Beneficios obtenidos en tratamientos con aguas termales
PUROS BENEFICIOS
Los beneficios obtenidos en tratamientos con aguas termales no dependen exclusivamente del elemento “agua”, sino de una multiplicidad de estímulos: químicos, físicos y biológicos. Existen varias clases de aguas termales, cada una con sus propios efectos:
EFECTOS MECÁNICOS: Ligados al efecto de flotación, a la resistencia al desplazamiento dentro de las aguas, y a la compresión producida por la sal, al desplazarnos en la piscina. Esta agua facilita la reeducación y la movilización de las articulaciones.
EFECTOS TÉRMICOS: Las aguas frías producen una acción estimulante del organismo, mientras que las calientes (hipertermales) generan un efecto vasodilatador, sedante y analgésico.
EFECTOS QUÍMICOS: Hay muchos tipos de aguas con composición variable; según sus elementos iónicos predominantes, pueden ser:
■ Aguas sulfatadas: poseen mucho azufre y ejercen acción antiinflamatoria.

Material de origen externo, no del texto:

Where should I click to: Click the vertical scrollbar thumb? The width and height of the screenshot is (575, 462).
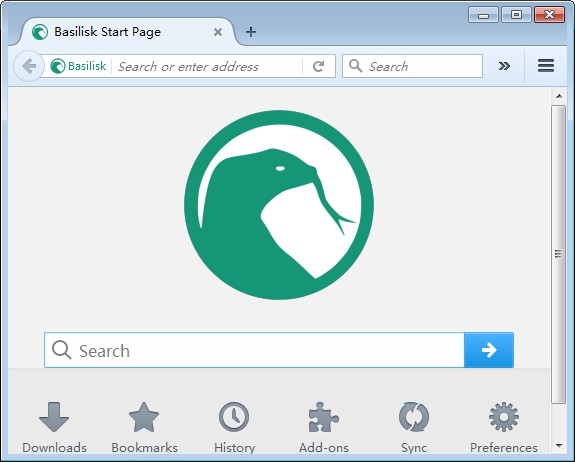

Indicados para patologías dolorosas, aunque también actúan sobre las alteraciones crónicas de la piel y del aparato respiratorio. Hay otras que además de azufre pueden incluir sodio, calcio, magnesio o cloro en su composición.
■ Aguas clorurado-sódicas: son ricas en sodio y tienen una acción estimulante de la digestión, beneficios respiratorios y de la piel. Son estimulantes y antiinflamatorias generales del organismo y protegen de numerosas afecciones de la piel.
■ Aguas carbogaseosas: estimulan las funciones digestivas.
■ Aguas bicarbonatadas: con bicarbonato. Frías y alcalinas. Se utilizan en estados de acidez gástrica. Pueden ser sódicas, calcicas, mixtas, cloruradas o sulfatadas. Facilitan la digestión y la secreción pancreática, y tienen efecto antiácido cuando se las bebe en ayunas.
■ Aguas ferruginosas: son estimulantes para el metabolismo. Son utilizadas como ayudas en el tratamiento de anemias y en regímenes de adelgazamiento, ya que presentan mucho hierro en su composición. Son eficaces para combatir dolencias hepáticas.
■ Aguas oligometálicas: se utilizan, por su efecto diurético, para planes de adelgazamiento.
■ Aguas carbónicas: estimulan el apetito y favorecen el buen funcionamiento del aparato circulatorio.
■ Aguas radiactivas: presentan gas radón. En forma de baño, son analgésicas y sedantes.